I've said it before, I hate the departmentalization of human beings. I hate being treated like a machine which must perform one task flawlessly while not knowing jack about anything else. Not so long ago, it was common for one person to know how to hunt, farm, build a house, churn butter, butcher a hog, ride a horse, darn socks, hitch a team, dig a well, etc. People had lots of skills that directly contributed not only to their survival, but to making life pleasant. What do people know how to do today? Everyone knows how to use a computer, drive a car and watch tv. We all know how to use money to get food, clothing and a house. But what do we know how to do. What can we make. How can we literally make a living, not just earn money and then buy a living. All we know to do is give money to the middleman who makes them appear as if by magic. These days horse skills or gardening or making clothing is considered a hobby. A hobby? Something we do for fun to distract us from the monotony of our "real" jobs? I fail to see how our modern lives are so much better if the necessary survival skills of our ancestors are considered to be fun distractions. Why not make practical use of these fun distractions? You know, like people have for thousands of years? Instead of knitting stacks of useless doilies, why not expand your skill set and make clothes for your family? There will still be time for doilies. There are people at the Boulder community garden who grow big gardens full of tomatoes and other vegetables and then - and this still makes me seethe with angry disbelief - compost them or let them rot in the garden at the end of the season! They garden for the pleasure of it, but in the end they just buy processed food from the grocery store! I know this because I've had conversations with these people. Where's the disconnect here? People still have this desire to do something constructive, but have a hard time making a practical application of it.

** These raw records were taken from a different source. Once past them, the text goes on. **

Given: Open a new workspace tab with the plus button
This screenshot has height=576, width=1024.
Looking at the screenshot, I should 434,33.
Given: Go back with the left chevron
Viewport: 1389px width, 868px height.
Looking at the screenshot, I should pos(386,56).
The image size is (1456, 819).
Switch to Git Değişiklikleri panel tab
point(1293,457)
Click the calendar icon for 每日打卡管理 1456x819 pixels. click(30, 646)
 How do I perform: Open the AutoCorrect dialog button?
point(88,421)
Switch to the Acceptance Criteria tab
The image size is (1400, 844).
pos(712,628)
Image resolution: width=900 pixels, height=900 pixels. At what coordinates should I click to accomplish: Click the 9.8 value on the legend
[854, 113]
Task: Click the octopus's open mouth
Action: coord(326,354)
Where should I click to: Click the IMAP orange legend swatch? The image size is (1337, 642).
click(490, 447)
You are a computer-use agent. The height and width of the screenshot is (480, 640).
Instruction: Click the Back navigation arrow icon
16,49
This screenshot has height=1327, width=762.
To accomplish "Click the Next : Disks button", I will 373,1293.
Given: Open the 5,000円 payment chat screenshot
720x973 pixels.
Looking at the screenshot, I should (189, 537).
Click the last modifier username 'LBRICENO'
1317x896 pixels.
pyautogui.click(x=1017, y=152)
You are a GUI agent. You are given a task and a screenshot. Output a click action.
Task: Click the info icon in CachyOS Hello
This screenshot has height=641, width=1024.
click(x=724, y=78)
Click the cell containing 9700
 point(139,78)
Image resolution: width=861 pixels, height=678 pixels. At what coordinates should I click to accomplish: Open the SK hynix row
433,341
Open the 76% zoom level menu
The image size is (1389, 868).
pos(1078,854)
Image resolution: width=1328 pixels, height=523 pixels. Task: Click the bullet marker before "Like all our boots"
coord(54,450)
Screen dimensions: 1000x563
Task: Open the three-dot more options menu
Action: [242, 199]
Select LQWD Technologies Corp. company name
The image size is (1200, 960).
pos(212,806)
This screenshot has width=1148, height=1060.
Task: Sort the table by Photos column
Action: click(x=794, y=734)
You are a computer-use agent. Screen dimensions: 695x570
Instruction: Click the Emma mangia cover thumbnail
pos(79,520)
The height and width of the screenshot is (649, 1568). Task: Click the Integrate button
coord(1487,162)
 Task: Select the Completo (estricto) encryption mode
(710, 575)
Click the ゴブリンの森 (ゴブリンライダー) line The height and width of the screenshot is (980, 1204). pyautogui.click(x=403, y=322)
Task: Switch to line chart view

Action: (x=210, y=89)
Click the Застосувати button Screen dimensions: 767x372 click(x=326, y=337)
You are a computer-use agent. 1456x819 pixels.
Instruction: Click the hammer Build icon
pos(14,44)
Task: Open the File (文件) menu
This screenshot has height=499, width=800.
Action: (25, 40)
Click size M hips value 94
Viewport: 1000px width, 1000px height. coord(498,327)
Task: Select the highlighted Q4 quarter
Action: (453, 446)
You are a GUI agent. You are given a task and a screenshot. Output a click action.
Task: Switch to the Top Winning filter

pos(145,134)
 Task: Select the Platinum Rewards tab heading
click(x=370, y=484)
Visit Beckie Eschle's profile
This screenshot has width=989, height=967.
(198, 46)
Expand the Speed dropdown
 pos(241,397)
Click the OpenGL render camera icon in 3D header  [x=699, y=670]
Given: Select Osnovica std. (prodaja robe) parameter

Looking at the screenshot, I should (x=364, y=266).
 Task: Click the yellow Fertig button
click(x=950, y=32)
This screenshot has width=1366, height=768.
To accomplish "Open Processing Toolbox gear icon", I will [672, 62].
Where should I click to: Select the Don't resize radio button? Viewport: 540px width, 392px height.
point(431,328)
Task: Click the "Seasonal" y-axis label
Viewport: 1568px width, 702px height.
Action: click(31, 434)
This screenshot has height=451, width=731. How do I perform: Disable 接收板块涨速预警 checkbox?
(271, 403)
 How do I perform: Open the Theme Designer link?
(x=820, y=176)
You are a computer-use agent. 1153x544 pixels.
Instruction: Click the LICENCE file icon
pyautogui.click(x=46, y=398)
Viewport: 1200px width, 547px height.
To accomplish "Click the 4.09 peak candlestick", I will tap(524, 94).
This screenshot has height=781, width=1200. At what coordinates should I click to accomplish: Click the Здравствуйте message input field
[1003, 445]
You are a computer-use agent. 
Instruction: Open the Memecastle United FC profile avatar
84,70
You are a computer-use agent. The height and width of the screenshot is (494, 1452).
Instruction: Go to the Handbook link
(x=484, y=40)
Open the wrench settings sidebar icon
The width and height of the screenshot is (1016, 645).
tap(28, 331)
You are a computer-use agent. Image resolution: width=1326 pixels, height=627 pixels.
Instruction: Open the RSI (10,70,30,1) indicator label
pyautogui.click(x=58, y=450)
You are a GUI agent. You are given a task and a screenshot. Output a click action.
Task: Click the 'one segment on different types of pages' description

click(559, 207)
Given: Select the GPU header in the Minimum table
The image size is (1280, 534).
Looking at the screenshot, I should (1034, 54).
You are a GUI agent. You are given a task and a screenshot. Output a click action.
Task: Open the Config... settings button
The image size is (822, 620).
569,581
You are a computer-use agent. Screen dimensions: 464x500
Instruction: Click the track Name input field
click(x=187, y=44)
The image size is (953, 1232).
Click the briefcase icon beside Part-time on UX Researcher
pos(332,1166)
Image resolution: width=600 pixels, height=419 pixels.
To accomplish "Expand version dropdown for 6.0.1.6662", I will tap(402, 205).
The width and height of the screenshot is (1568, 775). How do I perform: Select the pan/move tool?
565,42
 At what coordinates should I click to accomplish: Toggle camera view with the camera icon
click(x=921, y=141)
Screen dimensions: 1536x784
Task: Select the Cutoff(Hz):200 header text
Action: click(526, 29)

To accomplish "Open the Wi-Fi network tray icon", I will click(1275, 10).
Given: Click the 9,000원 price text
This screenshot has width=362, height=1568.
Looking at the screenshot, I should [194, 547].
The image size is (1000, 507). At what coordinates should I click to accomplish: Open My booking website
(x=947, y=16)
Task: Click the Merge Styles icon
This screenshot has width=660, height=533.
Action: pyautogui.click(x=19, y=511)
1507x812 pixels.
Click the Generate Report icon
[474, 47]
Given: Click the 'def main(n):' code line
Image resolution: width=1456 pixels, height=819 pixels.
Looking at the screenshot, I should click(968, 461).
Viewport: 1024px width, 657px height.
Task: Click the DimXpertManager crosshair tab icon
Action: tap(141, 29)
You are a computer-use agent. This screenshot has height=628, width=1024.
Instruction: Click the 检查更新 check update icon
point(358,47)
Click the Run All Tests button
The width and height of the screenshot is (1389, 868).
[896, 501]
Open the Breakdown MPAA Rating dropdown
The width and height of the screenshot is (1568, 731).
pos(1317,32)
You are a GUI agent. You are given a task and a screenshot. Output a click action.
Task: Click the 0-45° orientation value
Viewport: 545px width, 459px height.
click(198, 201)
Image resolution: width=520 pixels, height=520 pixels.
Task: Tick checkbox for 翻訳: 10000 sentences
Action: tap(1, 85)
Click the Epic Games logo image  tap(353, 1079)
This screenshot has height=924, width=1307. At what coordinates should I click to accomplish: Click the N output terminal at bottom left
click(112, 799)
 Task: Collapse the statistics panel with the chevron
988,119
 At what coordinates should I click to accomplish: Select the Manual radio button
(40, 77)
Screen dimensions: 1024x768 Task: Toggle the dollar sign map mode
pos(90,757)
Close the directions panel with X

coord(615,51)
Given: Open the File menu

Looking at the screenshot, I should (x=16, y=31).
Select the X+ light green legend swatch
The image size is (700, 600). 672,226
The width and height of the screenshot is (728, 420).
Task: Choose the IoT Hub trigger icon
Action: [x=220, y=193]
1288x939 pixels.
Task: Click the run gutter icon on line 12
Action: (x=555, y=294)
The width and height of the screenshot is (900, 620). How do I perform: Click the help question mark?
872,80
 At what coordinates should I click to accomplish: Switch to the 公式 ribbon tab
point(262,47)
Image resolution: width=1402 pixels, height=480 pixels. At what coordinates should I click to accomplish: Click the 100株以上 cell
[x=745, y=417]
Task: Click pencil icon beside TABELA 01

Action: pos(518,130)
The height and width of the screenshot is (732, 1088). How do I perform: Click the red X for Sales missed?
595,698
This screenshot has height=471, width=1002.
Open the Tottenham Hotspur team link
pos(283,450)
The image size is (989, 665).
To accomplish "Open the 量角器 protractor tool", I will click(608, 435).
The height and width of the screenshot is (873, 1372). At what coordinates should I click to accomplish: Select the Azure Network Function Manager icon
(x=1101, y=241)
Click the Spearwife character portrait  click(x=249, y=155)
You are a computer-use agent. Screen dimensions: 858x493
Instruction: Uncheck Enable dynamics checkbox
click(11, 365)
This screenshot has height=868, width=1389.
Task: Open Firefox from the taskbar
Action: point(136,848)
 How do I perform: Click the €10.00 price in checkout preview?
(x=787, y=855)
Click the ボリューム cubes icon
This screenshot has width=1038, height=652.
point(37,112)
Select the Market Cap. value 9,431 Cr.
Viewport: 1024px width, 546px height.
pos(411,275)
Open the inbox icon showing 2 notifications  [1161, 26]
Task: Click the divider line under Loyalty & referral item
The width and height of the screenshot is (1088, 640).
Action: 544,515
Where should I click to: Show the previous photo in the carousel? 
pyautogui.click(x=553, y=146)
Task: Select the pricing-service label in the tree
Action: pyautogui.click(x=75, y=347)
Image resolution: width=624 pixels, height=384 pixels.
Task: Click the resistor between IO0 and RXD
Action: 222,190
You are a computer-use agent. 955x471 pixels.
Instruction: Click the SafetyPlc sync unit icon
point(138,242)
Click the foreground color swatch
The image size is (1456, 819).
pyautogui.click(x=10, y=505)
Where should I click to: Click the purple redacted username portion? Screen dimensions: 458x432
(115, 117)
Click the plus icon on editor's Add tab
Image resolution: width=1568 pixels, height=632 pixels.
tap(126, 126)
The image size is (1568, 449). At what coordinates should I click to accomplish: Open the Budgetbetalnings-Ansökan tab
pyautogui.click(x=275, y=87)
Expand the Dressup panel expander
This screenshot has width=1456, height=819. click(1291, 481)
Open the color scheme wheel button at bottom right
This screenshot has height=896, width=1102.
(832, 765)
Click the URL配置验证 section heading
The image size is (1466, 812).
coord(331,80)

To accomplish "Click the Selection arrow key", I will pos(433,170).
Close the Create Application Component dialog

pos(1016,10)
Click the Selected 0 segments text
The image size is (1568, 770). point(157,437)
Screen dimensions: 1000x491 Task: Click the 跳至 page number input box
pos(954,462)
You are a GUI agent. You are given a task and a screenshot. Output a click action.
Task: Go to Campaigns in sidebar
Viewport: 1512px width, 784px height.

Maybe I'm seeing something that most people can't or won't. Or maybe my brain is just wired differently and I have an unusual aversion to the so-called "natural progression" of our species. (I tend to believe it's the former, but that too could just be a symptom of the latter.)
All I know is that at this moment, it's a gorgeous autumn day. I've got a big pot of apple butter simmering in the kitchen. The whole place is decked out with autumn leaves, all kinds of pumpkins, squashes and Indian corn, and big crates of fresh apples. In this moment I can almost imagine being in my own little mountain homestead, a world away from the technological slavery of the city. Here I am not a robot. I may work hard, but I am not a slave because I serve myself. I choose a deliberate life.